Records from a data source
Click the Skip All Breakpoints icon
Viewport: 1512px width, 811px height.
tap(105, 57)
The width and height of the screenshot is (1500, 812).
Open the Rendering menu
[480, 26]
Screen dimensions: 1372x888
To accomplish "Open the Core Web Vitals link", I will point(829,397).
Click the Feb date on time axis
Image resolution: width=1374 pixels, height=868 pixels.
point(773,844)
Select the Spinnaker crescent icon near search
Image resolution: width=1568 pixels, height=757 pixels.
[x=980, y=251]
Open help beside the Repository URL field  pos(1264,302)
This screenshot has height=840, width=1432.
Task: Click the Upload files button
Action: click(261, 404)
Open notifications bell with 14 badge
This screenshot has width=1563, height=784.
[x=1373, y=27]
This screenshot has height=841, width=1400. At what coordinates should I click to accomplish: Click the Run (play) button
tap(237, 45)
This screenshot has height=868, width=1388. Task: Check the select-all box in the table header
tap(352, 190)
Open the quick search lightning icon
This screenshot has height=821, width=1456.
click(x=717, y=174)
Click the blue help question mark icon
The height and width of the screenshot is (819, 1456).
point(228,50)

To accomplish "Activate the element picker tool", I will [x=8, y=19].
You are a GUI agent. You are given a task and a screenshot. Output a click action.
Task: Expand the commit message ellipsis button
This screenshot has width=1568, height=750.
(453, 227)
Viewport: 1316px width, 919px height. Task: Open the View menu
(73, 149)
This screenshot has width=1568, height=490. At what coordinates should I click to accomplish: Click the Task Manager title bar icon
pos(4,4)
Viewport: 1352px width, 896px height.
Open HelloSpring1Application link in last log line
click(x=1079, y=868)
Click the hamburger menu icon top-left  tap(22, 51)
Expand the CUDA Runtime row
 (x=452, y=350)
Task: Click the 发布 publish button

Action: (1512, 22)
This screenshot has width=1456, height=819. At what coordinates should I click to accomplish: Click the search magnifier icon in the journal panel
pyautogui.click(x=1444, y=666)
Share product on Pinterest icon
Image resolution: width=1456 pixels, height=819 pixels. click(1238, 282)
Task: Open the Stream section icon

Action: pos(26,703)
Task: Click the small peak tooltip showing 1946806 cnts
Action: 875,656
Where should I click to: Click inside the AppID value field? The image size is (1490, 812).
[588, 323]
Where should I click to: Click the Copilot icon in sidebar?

[THE PROBLEM] Line by line, reproduce the data exactly as given.

[TASK ANSWER]
Click the Skip All Breakpoints icon
Viewport: 1512px width, 811px height.
tap(105, 57)
The width and height of the screenshot is (1500, 812).
Open the Rendering menu
[480, 26]
Screen dimensions: 1372x888
To accomplish "Open the Core Web Vitals link", I will point(829,397).
Click the Feb date on time axis
Image resolution: width=1374 pixels, height=868 pixels.
point(773,844)
Select the Spinnaker crescent icon near search
Image resolution: width=1568 pixels, height=757 pixels.
[x=980, y=251]
Open help beside the Repository URL field  pos(1264,302)
This screenshot has height=840, width=1432.
Task: Click the Upload files button
Action: click(261, 404)
Open notifications bell with 14 badge
This screenshot has width=1563, height=784.
[x=1373, y=27]
This screenshot has height=841, width=1400. At what coordinates should I click to accomplish: Click the Run (play) button
tap(237, 45)
This screenshot has height=868, width=1388. Task: Check the select-all box in the table header
tap(352, 190)
Open the quick search lightning icon
This screenshot has height=821, width=1456.
click(x=717, y=174)
Click the blue help question mark icon
The height and width of the screenshot is (819, 1456).
point(228,50)

To accomplish "Activate the element picker tool", I will [x=8, y=19].
You are a GUI agent. You are given a task and a screenshot. Output a click action.
Task: Expand the commit message ellipsis button
This screenshot has width=1568, height=750.
(453, 227)
Viewport: 1316px width, 919px height. Task: Open the View menu
(73, 149)
This screenshot has width=1568, height=490. At what coordinates should I click to accomplish: Click the Task Manager title bar icon
pos(4,4)
Viewport: 1352px width, 896px height.
Open HelloSpring1Application link in last log line
click(x=1079, y=868)
Click the hamburger menu icon top-left  tap(22, 51)
Expand the CUDA Runtime row
 (x=452, y=350)
Task: Click the 发布 publish button

Action: (1512, 22)
This screenshot has width=1456, height=819. At what coordinates should I click to accomplish: Click the search magnifier icon in the journal panel
pyautogui.click(x=1444, y=666)
Share product on Pinterest icon
Image resolution: width=1456 pixels, height=819 pixels. click(1238, 282)
Task: Open the Stream section icon

Action: pos(26,703)
Task: Click the small peak tooltip showing 1946806 cnts
Action: 875,656
Where should I click to: Click inside the AppID value field? The image size is (1490, 812).
[588, 323]
Where should I click to: Click the Copilot icon in sidebar?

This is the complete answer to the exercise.